Você não entrou nessas brigas, não é?

Não. Eu sou de paz. Tenho 58 anos de carreira e nunca fiz uma inimizade. Eu não polemizo. No meu programa você nunca vai ver isso.

Ronnie, aos 80 anos, diz que prefere ficar longe de polêmicas Foto: Leo Martins/ Estadão

As emissoras nunca te pediram para você colocar polêmicas em seus programas?

Pedem. E eu não ponho. Antes de assinar o contrato eu já aviso: não polemizo, não entro em política. Meu programa é para falar de humanidades.

Você estava fazendo um programa diário matutino passará para um semanal noturno. Por que essa mudança?

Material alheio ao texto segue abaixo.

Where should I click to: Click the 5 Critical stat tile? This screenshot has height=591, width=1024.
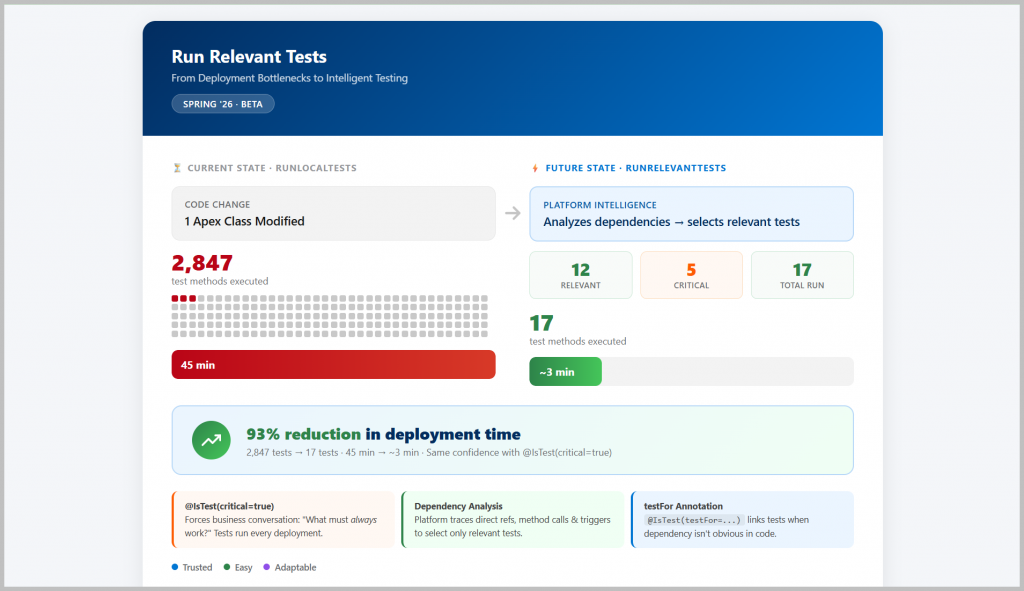click(x=691, y=275)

Além de não ter que acordar às 5 horas da manhã? O meu público não é o da manhã. Eu saí da TV Gazeta [onde tinha programa diário noturno] e meu público era meio a meio [entre homens e mulheres]. Passei a fazer o matutino na Rede TV e o público feminino saltou para 82%. E tem coisas do meu gosto pessoal que eu gosto de dividir. Eu não podia, por exemplo, fazer um brinde com vinho pela manhã. É contra a lei. Fazer o drink da semana. De manhã eu tinha que ter uma autocensura muito grande.

Você é contratado da Rede TV ou tem algum outro tipo de acordo comercial com a emissora?

Sou contratado. Eu nem devia falar isso, mas vou falar. Se eu tivesse que pagar para ter um programa de televisão, se eu tivesse que pagar para uma gravadora me contratar, eu não me olharia no espelho. A arte não pode ser mercantilizada.

A música, na verdade, me deu tudo o que tenho materialmente e emocionalmente. A televisão, nem tanto

Ronnie Von

O que te deu mais prazer na vida artística nesses anos todos? A TV ou a música?

Gosto mais de falar do que cantar. Porém, o meu começo na música meu deu muita alegria. São coisas diferentes. Bom, meu começo, na música, também era um programa de televisão. Era garoto, gostava de estrada. O primeiro dinheiro que ganhei nada vida, em vez de comprar uma casa, comprei um avião. Eu era aviador. Morava em um apartamentinho humilde, mas tinha uma avião! Isso me foi dado pela música. A música, na verdade, me deu tudo o que tenho materialmente e emocionalmente. A televisão, nem tanto. “Ronnie, não está na hora de você parar?” Não sei. Talvez. Mas eu ainda não tenho vontade.